§ Try it
Give back the data in full. Leave nothing out.

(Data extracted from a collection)
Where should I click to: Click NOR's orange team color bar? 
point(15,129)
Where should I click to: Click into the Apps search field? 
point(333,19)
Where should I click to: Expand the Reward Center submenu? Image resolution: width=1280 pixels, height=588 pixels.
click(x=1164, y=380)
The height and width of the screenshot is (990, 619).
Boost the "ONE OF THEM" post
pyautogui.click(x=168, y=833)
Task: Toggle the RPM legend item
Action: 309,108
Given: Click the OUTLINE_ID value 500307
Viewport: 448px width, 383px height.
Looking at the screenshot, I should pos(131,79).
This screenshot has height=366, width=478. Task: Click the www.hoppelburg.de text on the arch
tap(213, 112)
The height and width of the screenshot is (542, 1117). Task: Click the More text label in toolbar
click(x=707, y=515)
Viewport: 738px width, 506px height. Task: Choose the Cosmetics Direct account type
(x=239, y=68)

§ Task solution
Where should I click to: Click NOR's orange team color bar? 
point(15,129)
Where should I click to: Click into the Apps search field? 
point(333,19)
Where should I click to: Expand the Reward Center submenu? Image resolution: width=1280 pixels, height=588 pixels.
click(x=1164, y=380)
The height and width of the screenshot is (990, 619).
Boost the "ONE OF THEM" post
pyautogui.click(x=168, y=833)
Task: Toggle the RPM legend item
Action: 309,108
Given: Click the OUTLINE_ID value 500307
Viewport: 448px width, 383px height.
Looking at the screenshot, I should pos(131,79).
This screenshot has height=366, width=478. Task: Click the www.hoppelburg.de text on the arch
tap(213, 112)
The height and width of the screenshot is (542, 1117). Task: Click the More text label in toolbar
click(x=707, y=515)
Viewport: 738px width, 506px height. Task: Choose the Cosmetics Direct account type
(x=239, y=68)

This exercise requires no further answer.